Son gidişimde yine İlçe Kütüphanesine uğradım. Her ne Kadar Songül Hanım orada olmasa da mutlaka yerine biri gelmiştir diye düşündüm. İçeri girdiğimde beni zarif bir hanımefendi karşıladı. Tanıştık.  Berna Levent Hanımefendi İlçe Kütüphanesinin yeni görevlisiydi artık. Kısa bir görüşmemiz oldu. Onu kitaplar arasında buldum. Masasının üzerinde olan onlarca kitabın tasnifini ve kaydını yapıyordu belli ki. 
Kitap ve kitaplarla ilgili herkesi diğer kişilerden farklı görürüm. Emekli bir eğitimci olmamın yanında üç-beş kitap okumuşluğumuz da var. Dolayısı ile yalanı, dolanı olmayan şeylerdi kitaplar. 
Berna Levent Hanım bulunduğu yere çabuk intibak etmiş olduğunu ona bir yeri sorduğumda anladım. Tarif etmenin yanında bana “Size gösterebilirim” dedi. Bu birine olan yardım etmenin en etkili haliydi. Tarif ile fiil aynı şey demek değildir. Her ne kadar tarifinden anlamış olsam dahi ilk defa tanıştığımız birinin misafire davranışı takdire şayandı. Bundan dolayı Berna Levent Hanımefendiye teşekkür ederim.
Çatalpınar’da son durağım ilçe Sağlık Müdürlüğü oldu. Çünkü orada babası yakın dostum ve görev arkadaşım, ağabeyi ve ablası öğrencim olan Mustafa Ekiz görevli olarak vazifeliydi. Giresun ilinin Tirebolu ilçesine bağlı Eymür Köyü Ortaokulu öğretmeni olarak görev yaptığım yerde tanımıştım Mustafa Ekiz’in babasını. İrtibatımız kader izin verdiği müddetçe devam etti. İlçeden 1985 yılında ayrılmıştım ve tam 40 yıl sonra yeniden buluşmanın heyecanı vardı üzerimde.
İlçe sağlık Merkezine girdiğimde başta Mustafa Ekiz olmak üzere çalışma arkadaşları da benimle ilgilendiler. Aralarındaki bu samimi hava çalışma verimini artıracaktır. Zaten Mustafa Ekiz’in rahmetli babası bize her zaman “Devlet işlerini de kendi işiniz ciddiyetinde yapınız” şeklinde tavsiyelerde bulunurdu. Bu sözü meslek hayatım boyunca hiç unutmadım. 

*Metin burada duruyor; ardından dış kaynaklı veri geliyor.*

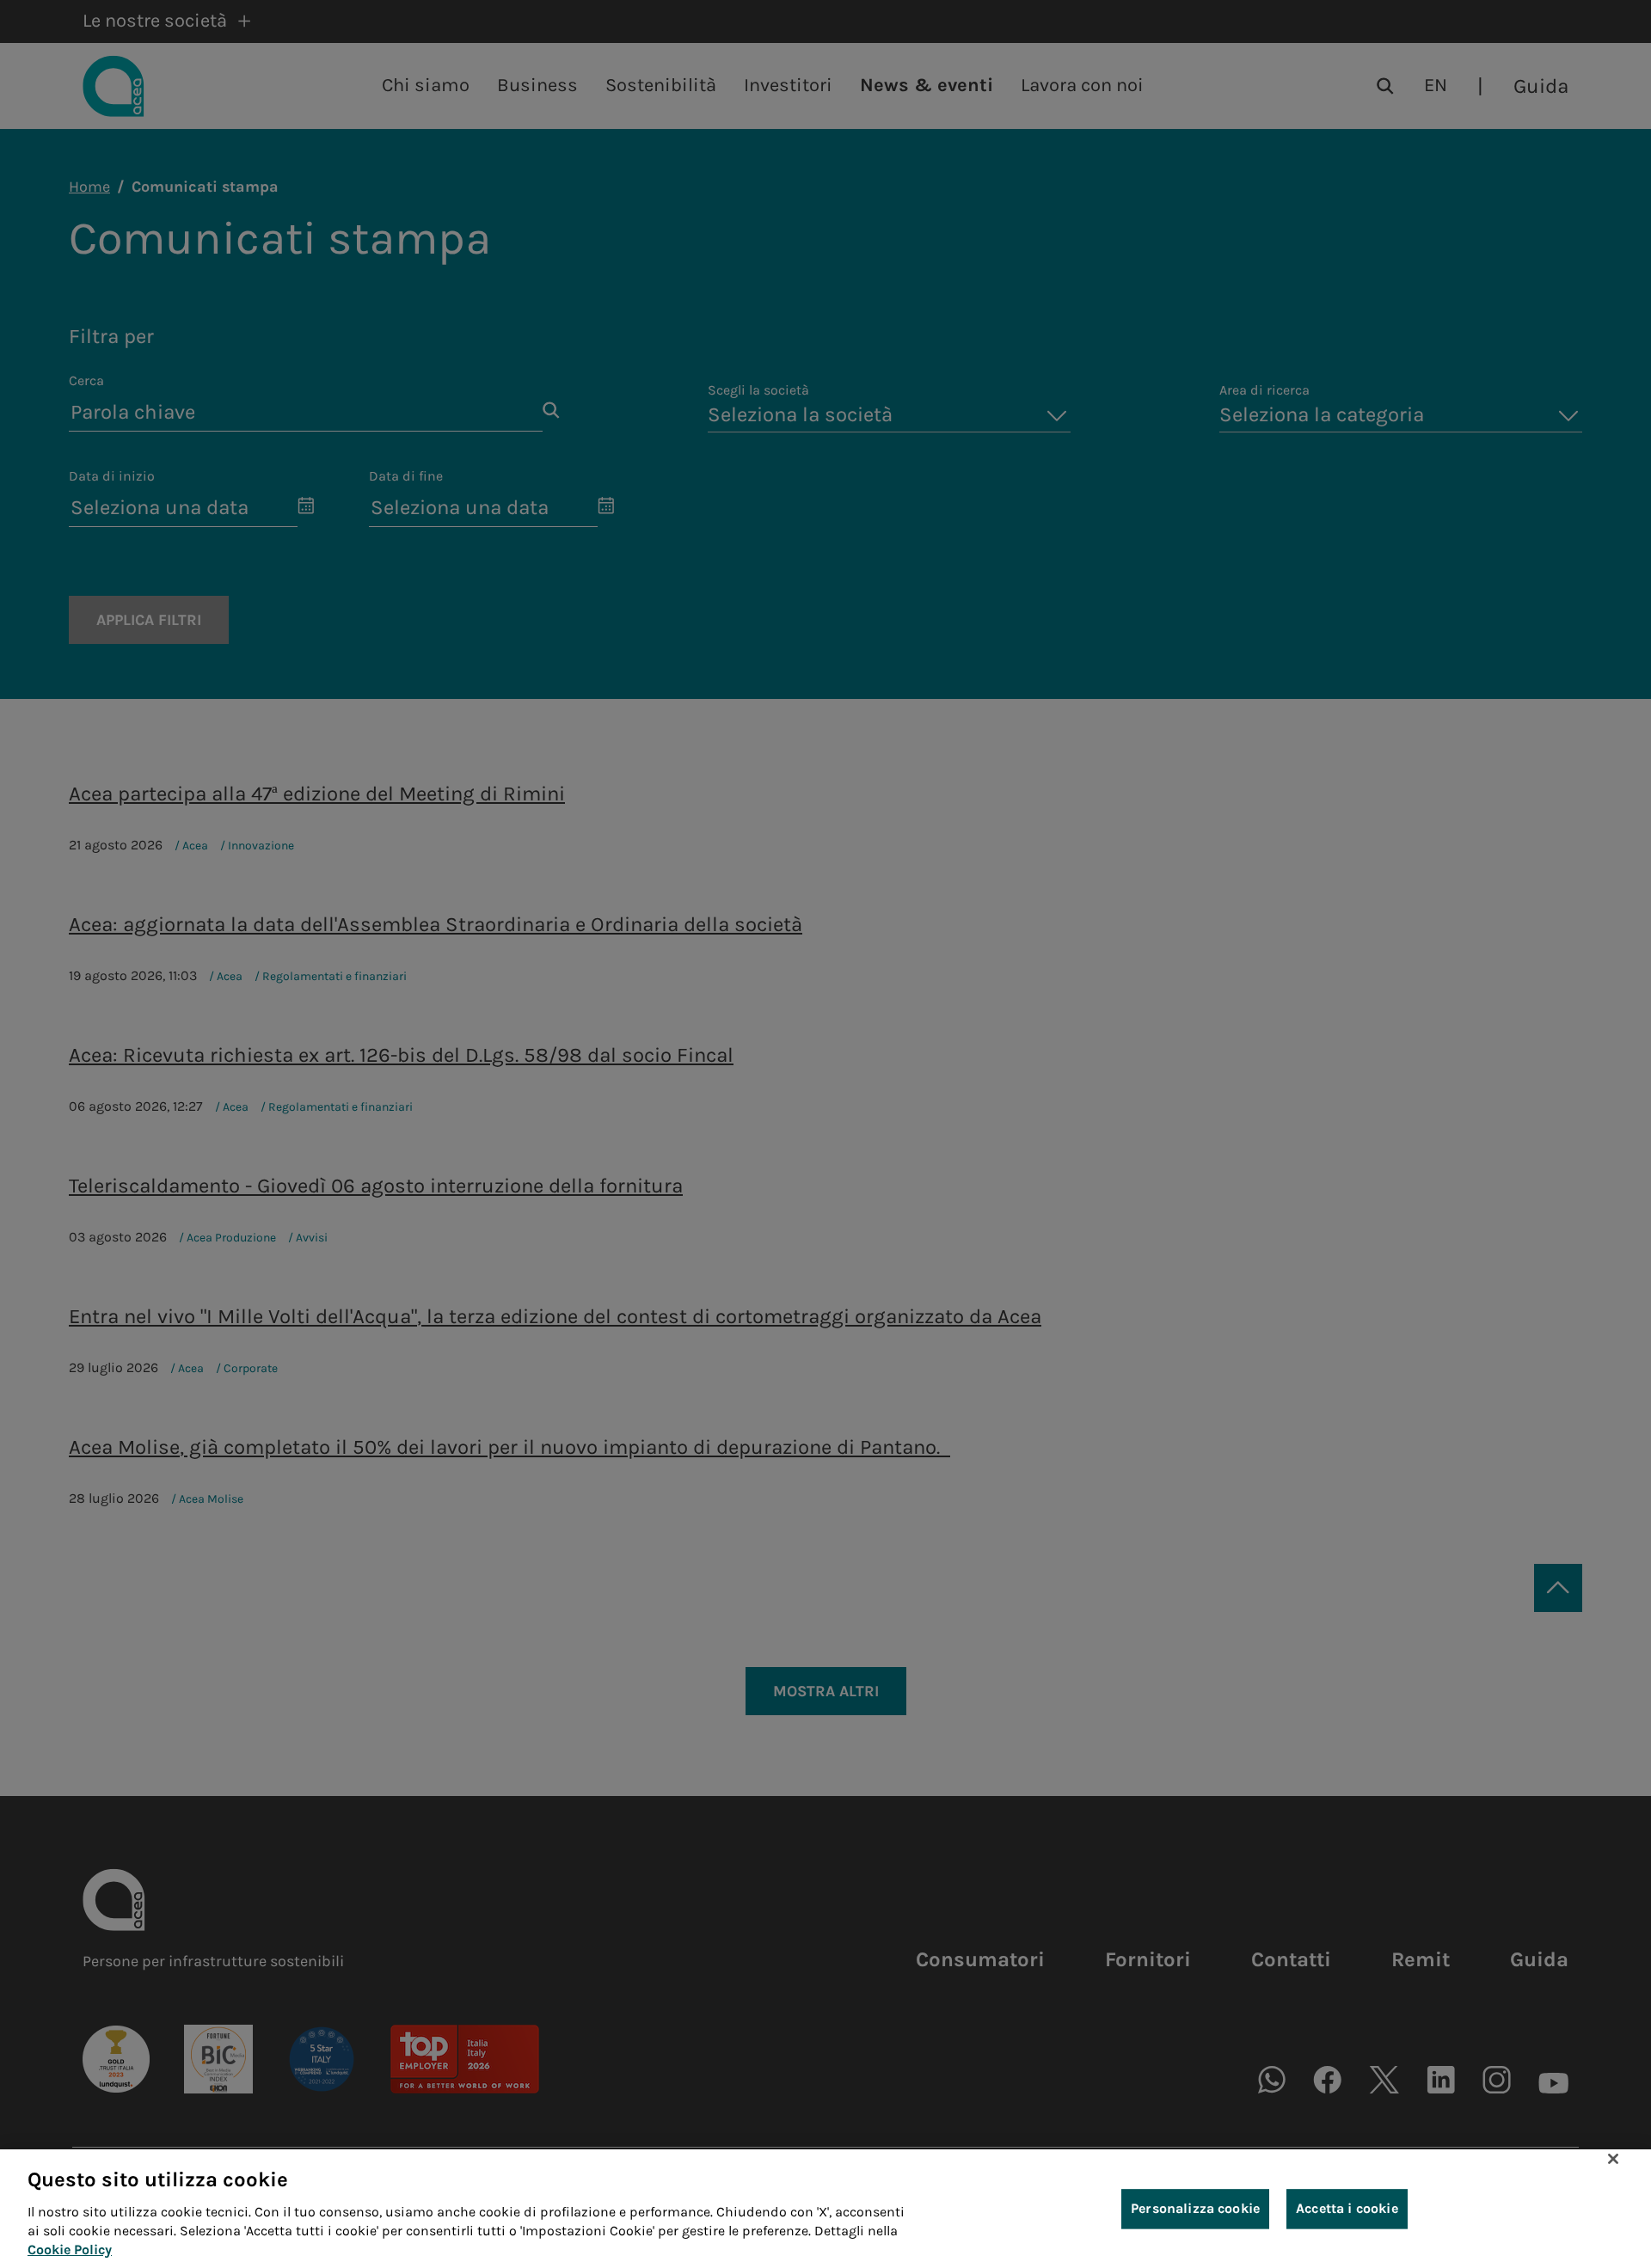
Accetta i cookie (1347, 2208)
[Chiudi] (1613, 2159)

Mustafa Ekiz ile beraber çalışan ve Pirazizli Osman Kırca; orada kaldığım zaman içinde sohbetimize katıldı. Bazı sosyal gruplarda yer aldığımdan, Pirazizliler Grubuna da üyeydim. Böylece Osman Kırca ile ortak yönlerimiz vardı. Karadenizli olmak, illerimizin komşu olması ve benim onun ilçesi olan Piraziz’e ait bir gruba üye olmam gibi.
“Yolcu yolunda gerek” sözü mucibince Çatalpınar’dan ayrılıp yoluma devam ettim. Ardımda birçok isim ve mekân bırakarak. Bana, Mustafa Ekiz ve Osman kırca otomobilime kadar eşlik ettiler. Kendilerine ilgilerinden dolayı teşekkür ederim.  Yine, tanışma ve samimi sohbetinden dolayı Berna Levent’e teşekkür ederim.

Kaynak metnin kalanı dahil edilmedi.